Dalam pelaksanaannya, Kantor Kemiskinan Sragen meluncurkan dua kartu yakni Saraswati (Sarase wargo Sukowati) dan Sintawati (Siswa Pintar Sukowati). Nama Sukowati dipakai karena kabupaten itu menyebut dirinya Bumi Sukowati, nama seorang pangeran semasa Kerajaan Mataram yang memimpin perang melawan Belanda di wilayah itu.
“Database di Kantor Kemiskinan itu by name dan by addres secara lengkap dan terus di-update. Menyiapkan database ini termasuk pekerjaan yang paling sulit dan memakan waktu.”
Data lengkap di Kantor Kemiskinan itu bisa digunakan secara online oleh 300 user yang terdiri dari badan, dinas, kantor, bagian, 20 kecamatan, 20 UPTPK kecamatan, 25 puskemas, 280 desa dan kelurahan.
BELUM DIAKUI
Kantor Kemiskinan yang digagas Agus sebagai Bupati Sragen sebenarnya memunculkan ironi di dalam negeri. Mendapatkan anugerah dari lembaga sekaliber PBB namun masih dianggap ‘anak haram’ di negeri sendiri.
Ironi itu juga semakin terasa ketika Menteri Pemberdayaan Aparatur Negara dan Reformasi Birokrasi, Yuddy Chrisnandi, yang berkunjung ke Sragen pada 11 Juni menyebut Kantor Kemiskinan Sragen akan menjadi proyek percontohan untuk skala nasional.
“Saya akui inovasi berbasis kerakyatan yang dilakukan Pemkab Sragen benar-benar melampaui bayangan banyak orang mengenai bagaimana mengatasi kemiskinan dengan pendekatan yang tidak represif, melainkan kekeluargaan,” ujar Yuddy seperti dimuat di situs resmi Kantor Menpan dan RB.
UPTPK bukan merupakan satuan kerja perangkat daerah (SKPD) yang dibentuk berdasarkan Peraturan Daerah karena merupakan produk bersama antara Bupati dan DPRD.
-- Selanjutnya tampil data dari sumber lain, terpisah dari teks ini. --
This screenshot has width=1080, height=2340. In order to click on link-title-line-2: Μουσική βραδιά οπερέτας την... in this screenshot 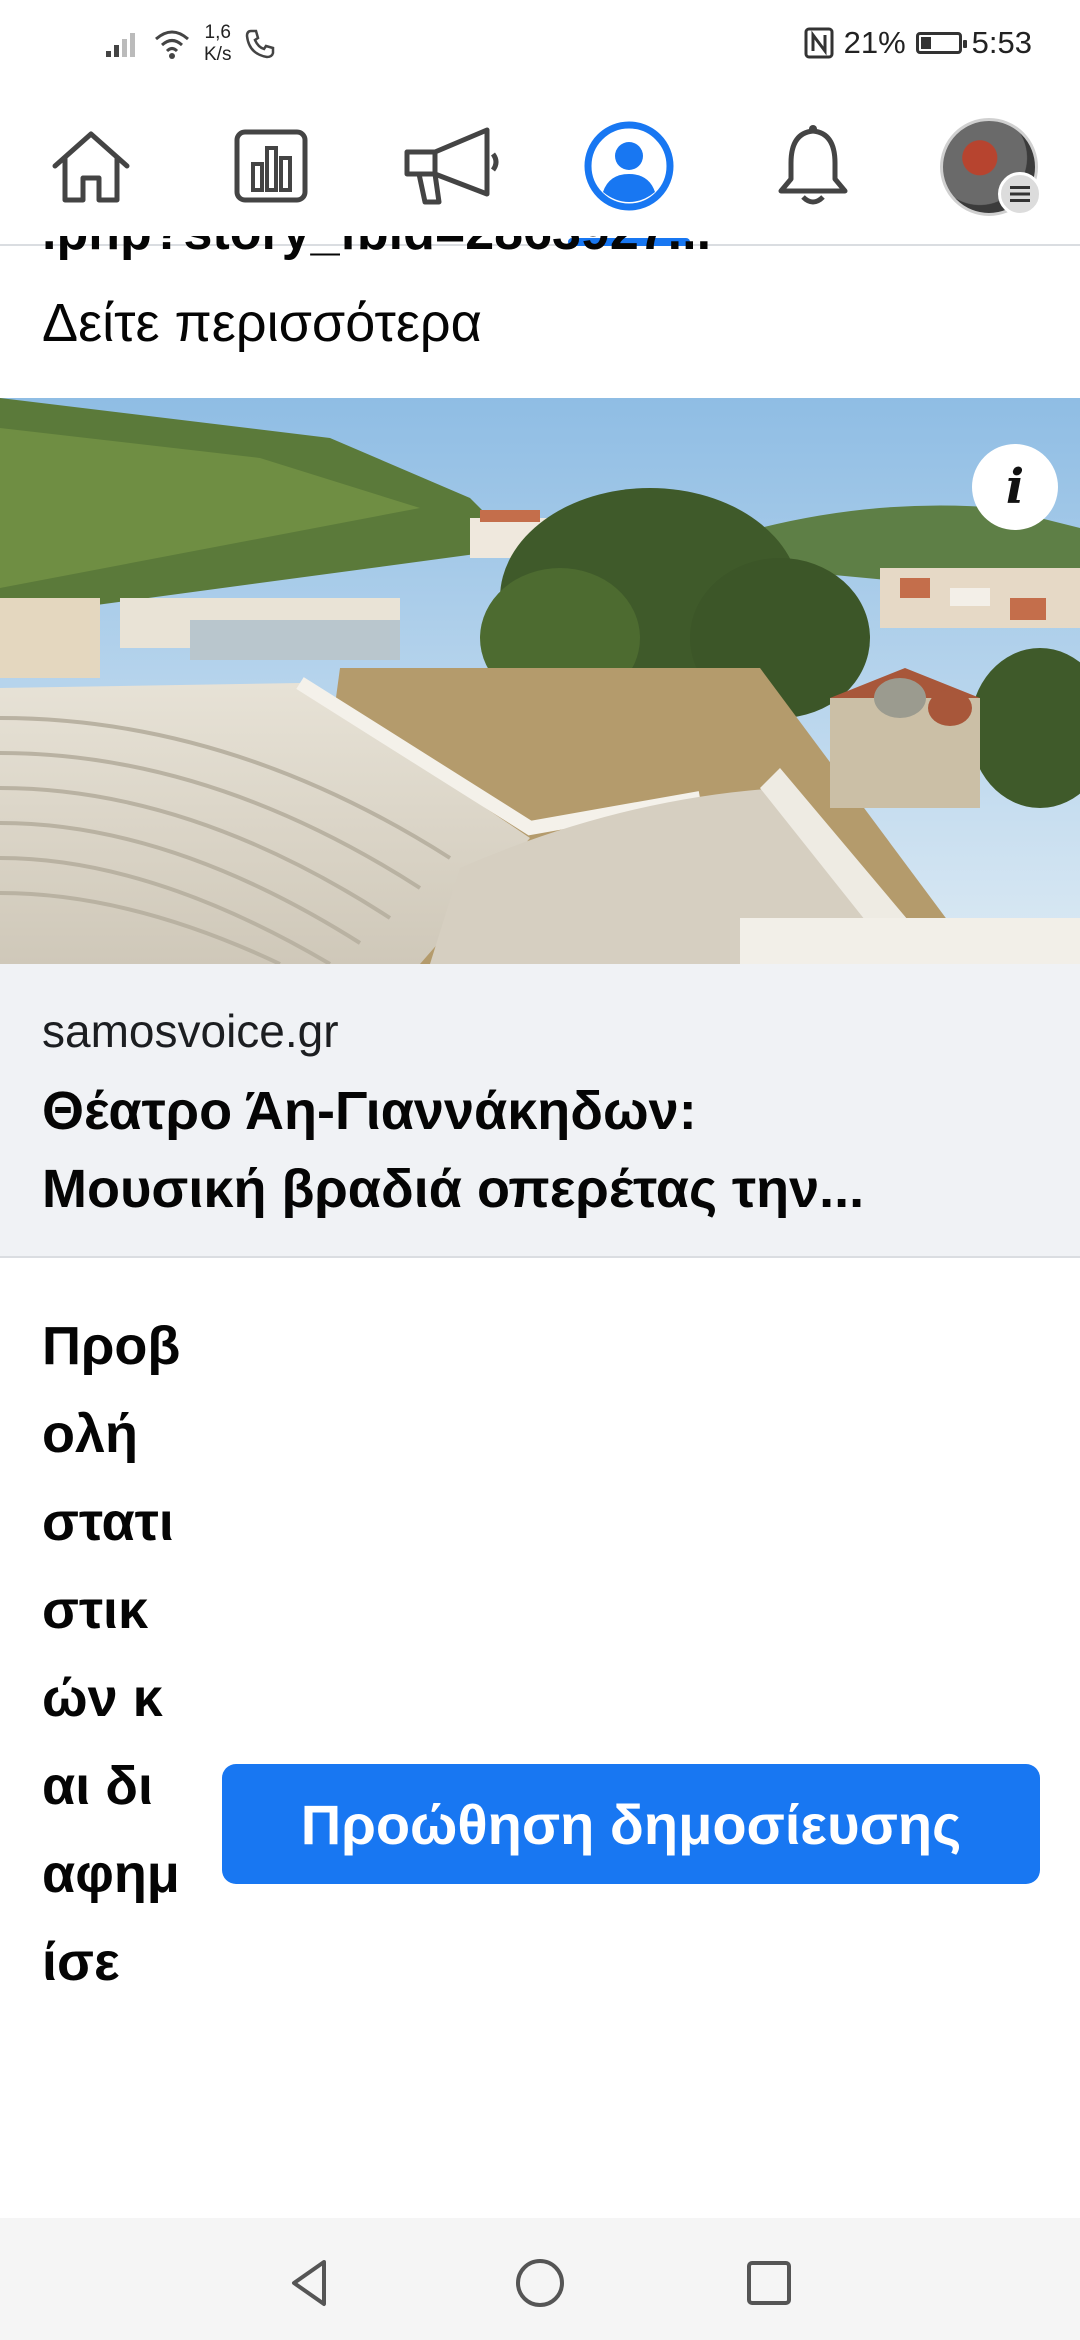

“Kantor Kemiskinan masih belum diakui oleh pemerintah pusat karena aturan legal formalnya belum ada. Makanya sekarang level Kantor Kemiskinan itu baru berbentuk unit pelayanan yang anggarannya dicarikan dari badan-badan yang sudah ada.”
Dengan status sebagai unit itu, anggaran dan sumber daya manusia di Kantor Kemiskinan Sragen masih mengandalkan ‘pembagian jatah’ dari SKPD yang ada. Dengan kenyataan itu, Kantor Kemiskinan pastinya tidak akan bebas dan lincah bergerak. Bahkan, menurut Agus, pernah ada surat dari satu kementerian yang meminta dirinya membubarkan keberadaan lembaga tersebut.
Keberadaan sebuah Kantor Kemiskinan seperti yang digagas Kabupaten Sragen jelas bukan berarti pengentasan kemiskinan pasti berhasil karena masih ada persoalan implementasi di lapangan. Namun yang jelas, adanya lembaga seperti itu yang dibentuk dengan saksama, terutama penyusunan database orang miskin, bisa menjadi ukuran seberapa serius perhatian memikirkan soal kemiskinan.
Jangan sampai, seperti kata Pramoedya, pemerintah pusat termasuk dalam frasa “di mata orang kota kemiskinan itu kesalahan.”